> _TASK STATEMENT_
Reproduce the rows below without any change, from the line that contains "This screenshot has width=648, height=462." through the line that contains "Action: point(898,185)", both included, and output nothing else.

> _MATERIAL PROVIDED_
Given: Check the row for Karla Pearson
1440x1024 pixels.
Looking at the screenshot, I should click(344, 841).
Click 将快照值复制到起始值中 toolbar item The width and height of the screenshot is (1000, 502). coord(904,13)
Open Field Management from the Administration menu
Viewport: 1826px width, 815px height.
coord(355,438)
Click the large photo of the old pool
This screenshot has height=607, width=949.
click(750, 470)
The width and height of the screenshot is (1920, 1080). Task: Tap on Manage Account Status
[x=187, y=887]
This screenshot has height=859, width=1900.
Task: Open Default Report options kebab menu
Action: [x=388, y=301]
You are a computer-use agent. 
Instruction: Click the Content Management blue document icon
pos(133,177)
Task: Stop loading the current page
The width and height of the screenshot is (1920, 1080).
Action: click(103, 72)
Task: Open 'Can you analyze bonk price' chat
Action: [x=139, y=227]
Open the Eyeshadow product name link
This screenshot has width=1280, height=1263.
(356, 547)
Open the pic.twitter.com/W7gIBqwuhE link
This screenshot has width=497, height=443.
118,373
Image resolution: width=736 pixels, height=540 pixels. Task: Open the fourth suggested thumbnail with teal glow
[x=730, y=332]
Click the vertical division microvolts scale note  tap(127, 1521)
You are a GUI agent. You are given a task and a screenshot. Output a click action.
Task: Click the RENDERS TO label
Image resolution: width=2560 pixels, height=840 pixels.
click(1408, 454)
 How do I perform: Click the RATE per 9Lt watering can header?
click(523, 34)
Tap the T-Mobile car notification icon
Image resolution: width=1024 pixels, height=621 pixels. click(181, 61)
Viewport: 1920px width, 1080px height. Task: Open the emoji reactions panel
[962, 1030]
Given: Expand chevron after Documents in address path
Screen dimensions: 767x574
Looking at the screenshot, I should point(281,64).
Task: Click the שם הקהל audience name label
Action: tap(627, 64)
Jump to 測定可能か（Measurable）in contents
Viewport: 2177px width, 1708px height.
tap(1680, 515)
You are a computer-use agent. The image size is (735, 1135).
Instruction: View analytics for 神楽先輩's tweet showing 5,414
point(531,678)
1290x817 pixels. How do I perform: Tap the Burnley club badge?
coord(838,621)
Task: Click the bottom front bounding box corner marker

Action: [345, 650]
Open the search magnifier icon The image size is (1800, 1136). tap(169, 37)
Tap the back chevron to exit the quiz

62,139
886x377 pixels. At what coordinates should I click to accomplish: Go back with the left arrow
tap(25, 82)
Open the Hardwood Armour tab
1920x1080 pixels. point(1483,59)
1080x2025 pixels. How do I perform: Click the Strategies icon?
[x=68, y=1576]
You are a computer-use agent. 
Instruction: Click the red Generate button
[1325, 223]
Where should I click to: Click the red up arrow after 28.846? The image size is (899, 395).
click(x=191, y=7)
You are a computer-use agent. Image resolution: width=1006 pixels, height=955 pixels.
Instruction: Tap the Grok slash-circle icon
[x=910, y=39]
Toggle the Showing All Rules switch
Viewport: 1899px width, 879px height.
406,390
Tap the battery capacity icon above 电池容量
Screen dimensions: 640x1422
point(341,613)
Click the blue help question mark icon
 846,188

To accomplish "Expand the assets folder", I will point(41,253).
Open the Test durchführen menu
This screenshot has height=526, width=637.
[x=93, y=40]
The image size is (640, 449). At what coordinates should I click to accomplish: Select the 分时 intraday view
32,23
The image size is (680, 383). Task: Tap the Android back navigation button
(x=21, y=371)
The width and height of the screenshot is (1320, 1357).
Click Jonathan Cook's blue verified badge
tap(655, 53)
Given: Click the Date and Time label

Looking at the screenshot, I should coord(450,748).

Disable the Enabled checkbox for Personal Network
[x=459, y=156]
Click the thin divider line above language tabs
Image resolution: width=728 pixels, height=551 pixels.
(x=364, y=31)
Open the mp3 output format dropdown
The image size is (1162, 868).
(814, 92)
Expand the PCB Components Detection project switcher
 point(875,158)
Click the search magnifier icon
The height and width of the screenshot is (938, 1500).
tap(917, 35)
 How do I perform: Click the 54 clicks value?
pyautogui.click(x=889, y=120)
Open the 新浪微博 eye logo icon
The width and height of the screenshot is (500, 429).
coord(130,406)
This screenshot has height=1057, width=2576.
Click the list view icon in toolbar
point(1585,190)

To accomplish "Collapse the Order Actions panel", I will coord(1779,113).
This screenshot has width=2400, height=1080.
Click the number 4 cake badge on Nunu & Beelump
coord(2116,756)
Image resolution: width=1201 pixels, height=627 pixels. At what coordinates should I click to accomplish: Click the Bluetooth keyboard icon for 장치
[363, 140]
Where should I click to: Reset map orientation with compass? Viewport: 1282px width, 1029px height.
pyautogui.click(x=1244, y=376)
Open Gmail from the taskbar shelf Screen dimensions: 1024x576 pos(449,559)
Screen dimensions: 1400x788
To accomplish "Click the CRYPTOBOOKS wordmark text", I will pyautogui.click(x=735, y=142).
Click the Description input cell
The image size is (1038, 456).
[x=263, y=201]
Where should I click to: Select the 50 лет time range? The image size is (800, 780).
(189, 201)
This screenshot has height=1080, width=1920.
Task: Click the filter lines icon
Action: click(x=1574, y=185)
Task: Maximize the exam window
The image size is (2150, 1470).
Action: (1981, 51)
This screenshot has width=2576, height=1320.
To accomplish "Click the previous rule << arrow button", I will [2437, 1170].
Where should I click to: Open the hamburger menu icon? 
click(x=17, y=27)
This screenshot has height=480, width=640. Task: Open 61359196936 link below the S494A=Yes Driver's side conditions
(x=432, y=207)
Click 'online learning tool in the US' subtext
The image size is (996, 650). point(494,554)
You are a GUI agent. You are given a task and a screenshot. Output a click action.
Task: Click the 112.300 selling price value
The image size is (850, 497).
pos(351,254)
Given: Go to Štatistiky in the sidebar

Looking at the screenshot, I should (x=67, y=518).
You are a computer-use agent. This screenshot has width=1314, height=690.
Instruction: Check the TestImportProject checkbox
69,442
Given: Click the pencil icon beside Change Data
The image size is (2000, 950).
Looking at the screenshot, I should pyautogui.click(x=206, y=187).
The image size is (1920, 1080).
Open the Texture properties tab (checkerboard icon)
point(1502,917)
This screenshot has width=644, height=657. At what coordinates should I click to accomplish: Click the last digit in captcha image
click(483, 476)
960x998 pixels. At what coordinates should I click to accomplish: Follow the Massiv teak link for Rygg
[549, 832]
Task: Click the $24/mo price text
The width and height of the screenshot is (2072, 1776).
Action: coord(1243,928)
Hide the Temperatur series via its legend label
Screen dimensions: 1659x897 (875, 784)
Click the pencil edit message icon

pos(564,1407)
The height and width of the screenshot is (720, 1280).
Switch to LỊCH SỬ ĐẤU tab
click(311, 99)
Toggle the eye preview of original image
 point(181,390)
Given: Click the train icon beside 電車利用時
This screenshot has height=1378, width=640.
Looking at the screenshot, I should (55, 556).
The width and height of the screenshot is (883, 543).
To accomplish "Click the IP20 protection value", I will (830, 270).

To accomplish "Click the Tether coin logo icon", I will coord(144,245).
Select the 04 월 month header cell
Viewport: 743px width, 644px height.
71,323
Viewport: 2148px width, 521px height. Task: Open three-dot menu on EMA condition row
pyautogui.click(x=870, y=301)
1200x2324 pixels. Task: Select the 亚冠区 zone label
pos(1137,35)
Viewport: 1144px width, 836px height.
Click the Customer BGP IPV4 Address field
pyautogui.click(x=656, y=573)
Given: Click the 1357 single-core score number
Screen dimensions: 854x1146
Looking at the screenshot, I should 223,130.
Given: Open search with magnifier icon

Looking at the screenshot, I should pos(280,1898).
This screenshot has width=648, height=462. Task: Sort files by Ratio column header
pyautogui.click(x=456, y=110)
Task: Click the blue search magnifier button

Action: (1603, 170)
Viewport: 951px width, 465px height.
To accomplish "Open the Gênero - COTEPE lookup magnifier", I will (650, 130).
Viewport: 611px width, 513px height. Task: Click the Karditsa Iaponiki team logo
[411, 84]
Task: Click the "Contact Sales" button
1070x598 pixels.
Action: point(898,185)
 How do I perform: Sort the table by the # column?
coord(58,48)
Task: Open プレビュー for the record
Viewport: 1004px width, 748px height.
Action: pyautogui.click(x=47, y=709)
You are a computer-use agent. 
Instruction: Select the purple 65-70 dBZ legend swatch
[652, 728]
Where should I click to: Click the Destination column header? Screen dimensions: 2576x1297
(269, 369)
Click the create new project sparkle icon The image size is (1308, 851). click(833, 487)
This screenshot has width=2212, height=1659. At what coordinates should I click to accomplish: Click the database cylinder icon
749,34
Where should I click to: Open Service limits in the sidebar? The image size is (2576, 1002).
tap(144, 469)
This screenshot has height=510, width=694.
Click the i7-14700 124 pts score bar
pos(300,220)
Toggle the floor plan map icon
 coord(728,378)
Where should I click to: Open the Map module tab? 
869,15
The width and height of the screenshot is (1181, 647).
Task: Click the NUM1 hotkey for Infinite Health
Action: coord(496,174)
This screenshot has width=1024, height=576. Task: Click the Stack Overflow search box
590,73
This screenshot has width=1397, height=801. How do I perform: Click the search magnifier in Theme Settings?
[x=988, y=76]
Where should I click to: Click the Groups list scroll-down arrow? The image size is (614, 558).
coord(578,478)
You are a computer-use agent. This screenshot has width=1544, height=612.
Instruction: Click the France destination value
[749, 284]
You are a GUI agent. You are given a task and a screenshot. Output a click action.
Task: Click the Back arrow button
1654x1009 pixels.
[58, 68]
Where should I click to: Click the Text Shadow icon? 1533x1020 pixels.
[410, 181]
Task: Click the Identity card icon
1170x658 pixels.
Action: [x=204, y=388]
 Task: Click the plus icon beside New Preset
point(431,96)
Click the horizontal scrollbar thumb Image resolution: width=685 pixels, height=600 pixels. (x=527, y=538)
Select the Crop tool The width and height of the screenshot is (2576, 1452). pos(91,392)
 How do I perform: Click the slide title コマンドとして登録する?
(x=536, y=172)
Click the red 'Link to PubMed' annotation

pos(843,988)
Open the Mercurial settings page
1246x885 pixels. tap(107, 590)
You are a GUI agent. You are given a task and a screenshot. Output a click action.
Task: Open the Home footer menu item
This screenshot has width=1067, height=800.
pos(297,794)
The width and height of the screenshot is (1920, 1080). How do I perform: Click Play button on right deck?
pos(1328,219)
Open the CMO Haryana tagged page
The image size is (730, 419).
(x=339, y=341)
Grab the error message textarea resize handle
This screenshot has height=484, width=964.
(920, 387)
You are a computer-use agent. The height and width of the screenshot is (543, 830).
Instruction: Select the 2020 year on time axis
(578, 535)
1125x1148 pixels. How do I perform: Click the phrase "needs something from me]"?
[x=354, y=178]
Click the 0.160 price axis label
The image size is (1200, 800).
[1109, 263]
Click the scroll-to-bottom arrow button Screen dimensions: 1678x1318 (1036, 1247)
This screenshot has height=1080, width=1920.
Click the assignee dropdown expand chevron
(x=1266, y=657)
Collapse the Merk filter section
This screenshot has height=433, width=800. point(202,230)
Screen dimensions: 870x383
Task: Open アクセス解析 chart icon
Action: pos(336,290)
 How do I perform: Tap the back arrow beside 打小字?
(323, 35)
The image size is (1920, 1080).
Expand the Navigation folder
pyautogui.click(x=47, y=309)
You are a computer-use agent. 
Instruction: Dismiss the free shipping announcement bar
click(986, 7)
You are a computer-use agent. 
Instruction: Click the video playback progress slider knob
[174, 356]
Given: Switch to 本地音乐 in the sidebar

> _REPLY TO THE EXERCISE_
This screenshot has width=648, height=462. Task: Sort files by Ratio column header
pyautogui.click(x=456, y=110)
Task: Click the blue search magnifier button

Action: (1603, 170)
Viewport: 951px width, 465px height.
To accomplish "Open the Gênero - COTEPE lookup magnifier", I will (650, 130).
Viewport: 611px width, 513px height. Task: Click the Karditsa Iaponiki team logo
[411, 84]
Task: Click the "Contact Sales" button
1070x598 pixels.
Action: point(898,185)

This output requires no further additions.